The Weeknd’s career path is not uncommon. He was singing about the life he lived. For those who were listeners of his early mixtapes, the man named Abel Tesfaye was known as lonely, a lost substance user who was bad at love. His music was clever and nuanced containing smartly used samples, influential melodies, and staining lyrics that stabbed the hearts of the hundred thousand people who knew his name. Drake, a named that stuck to The Weeknd’s back for quite some time, gave him a boost on “Crew” the smash single we all know and love. He remained mysterious (he still is) and eventually released Kiss Land, an album that only compared with his prior three mixtapes in terms of subject material according to a number of listeners and critics.

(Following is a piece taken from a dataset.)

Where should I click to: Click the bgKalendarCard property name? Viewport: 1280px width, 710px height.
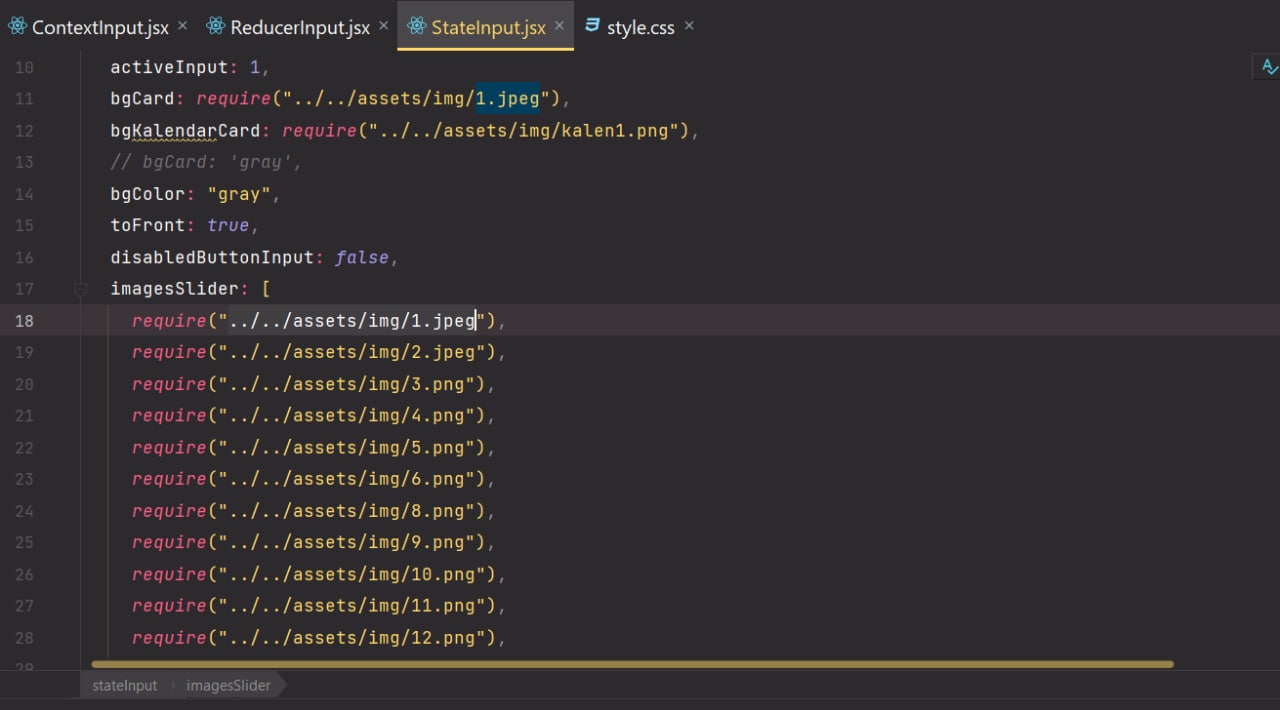point(184,131)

Weeknd’s decision to make brighter, less heavy music after his debut obviously paid off with multiple amounts of platinum plaques. His emergence into superstardom through music was not surprising at all, but it is well known that this breakthrough was seen as a drawback artistically for his day ones. Many believed that his decision came with compromise, but they had little to blame him for.

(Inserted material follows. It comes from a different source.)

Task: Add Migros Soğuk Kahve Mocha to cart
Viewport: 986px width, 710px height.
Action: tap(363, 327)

It’s been two years since his last LP, Starboy, and now in present-day he surprisingly released an EP titled My Dear Melancholy, a callback to the strong lyrical ability you can hear in his past works. This led to further intrigue for longtime listeners. The high profile breakups that seem to have fueled the return of the bite in his music are currently at the forefront of conversation. This is the result of a project that only has six tracks.

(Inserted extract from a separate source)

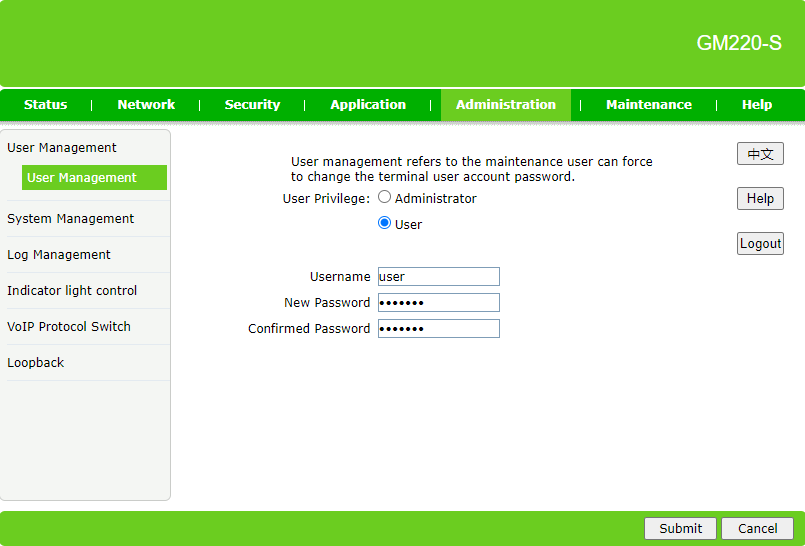
Task: Select Indicator light control sidebar item
Action: coord(72,291)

The opening track, arguably the most heinous, “Call Out My Name” is hazy and atmospheric. The song features the deafening bar “I almost gave you a piece of myself for your life” is speculated to be beyond a metaphorical tirade against women he’s dated in general. Many have theorized it be commentary on Selena Gomez’s recent kidney transplant. The return of the utter harshness of his words and the vagueness of his emotions appeared to be at close to full throttle once again.
On “Wasted Times”, Weeknd echos his misery for failed escapades of love. He ponders what his former lover (reportedly, Bella Hadid) is doing without his presence and claims that he is the only women right for him in a world of users. Still, of course, he can still over her sex. This is a song formula used many times before, but the performance is truly endearing. The slowed down singing near the end adds a great touch as well.
The instrumentals are more minimal than not. There is no bombastic EDM break down. Weeknd trusts his voice alone most the time and appears to deeply care about the effect his words have on the listener. The darkness of “Privilege” is heavily enticing. Here he openly sings about the partaking of substances for a break from his emotions. He addresses his relationship woes while making a fitting red pill, blue pill reference from The Matrix. This similar to the consistent and remorseless drug abuse talk from the days of old.
In the title of the EP, there is a comma. That could be the finishing of a sentence or something arriving soon from the Toronto singer. It could be safe to assume the same kind of material will follow.